Action item:
Among the records below, find each line that includes the string "agent" and copy it.
***** Supplied records
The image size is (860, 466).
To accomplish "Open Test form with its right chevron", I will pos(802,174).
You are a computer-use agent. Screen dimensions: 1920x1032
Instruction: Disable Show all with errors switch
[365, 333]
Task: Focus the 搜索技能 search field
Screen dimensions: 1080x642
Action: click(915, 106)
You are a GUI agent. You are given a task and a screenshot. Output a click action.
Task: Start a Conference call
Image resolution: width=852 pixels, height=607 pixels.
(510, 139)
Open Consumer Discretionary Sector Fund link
**********
***** Supplied records
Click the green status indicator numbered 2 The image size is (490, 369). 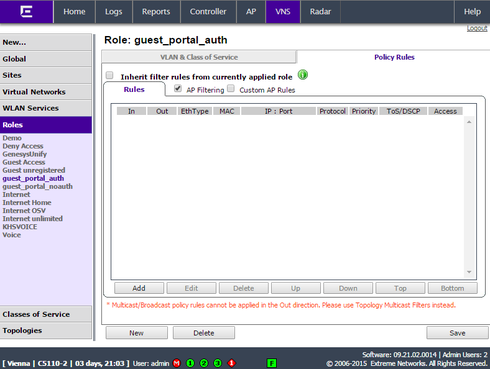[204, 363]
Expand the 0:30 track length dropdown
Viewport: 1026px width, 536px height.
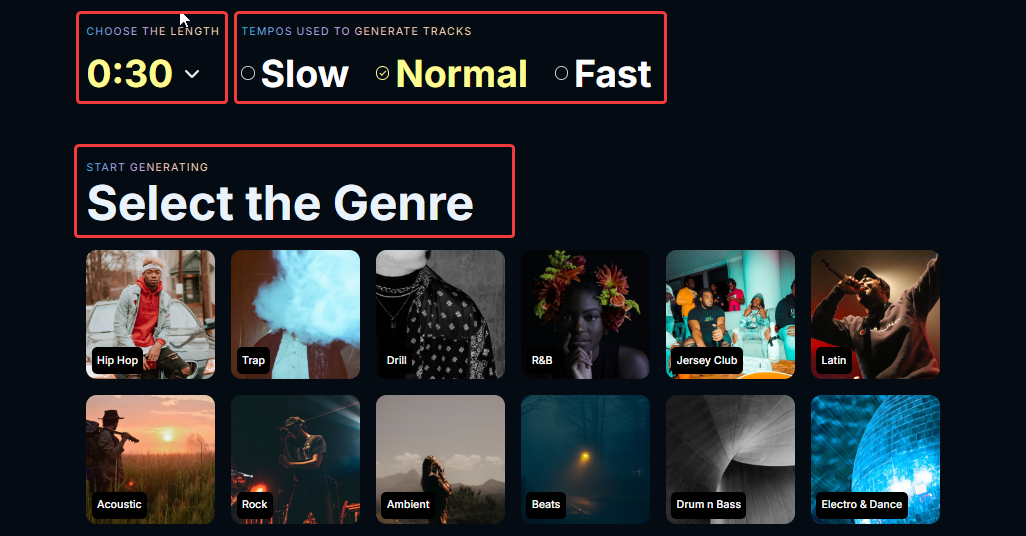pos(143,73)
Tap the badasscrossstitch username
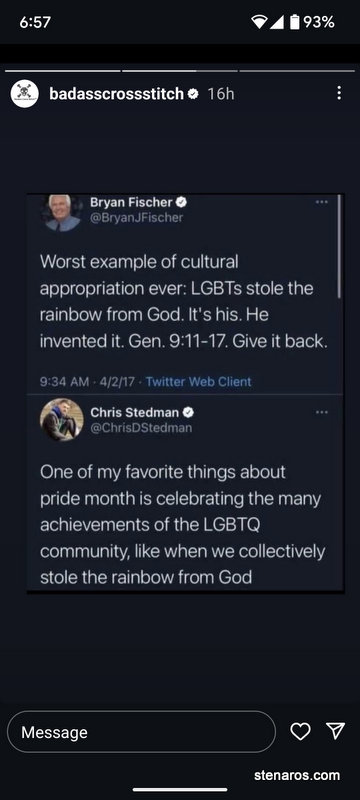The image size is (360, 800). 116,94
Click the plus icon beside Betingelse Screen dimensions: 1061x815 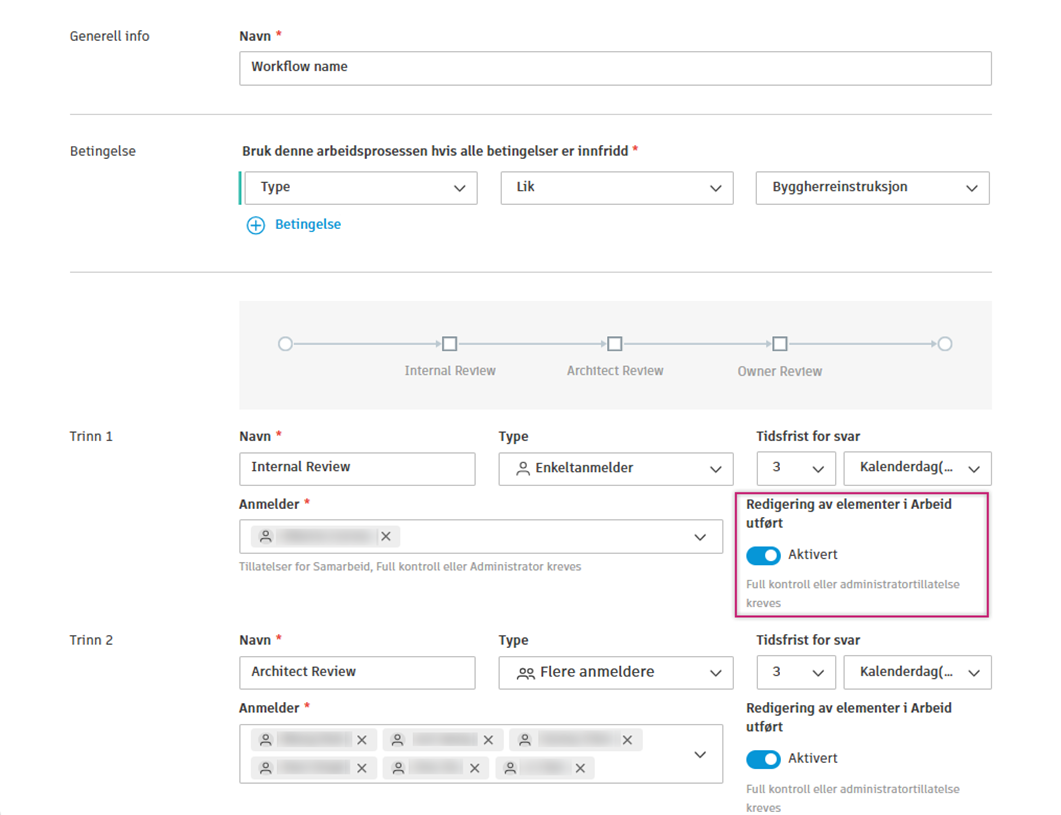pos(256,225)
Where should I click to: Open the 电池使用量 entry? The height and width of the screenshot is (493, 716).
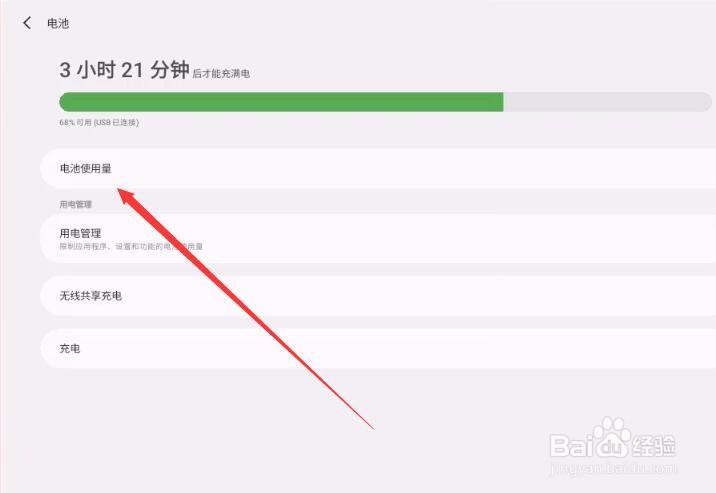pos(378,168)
**********
Answer space:
You are a computer-use agent. Screen dimensions: 1920x1032
You are a GUI agent. You are given a task and a screenshot. Output a click action.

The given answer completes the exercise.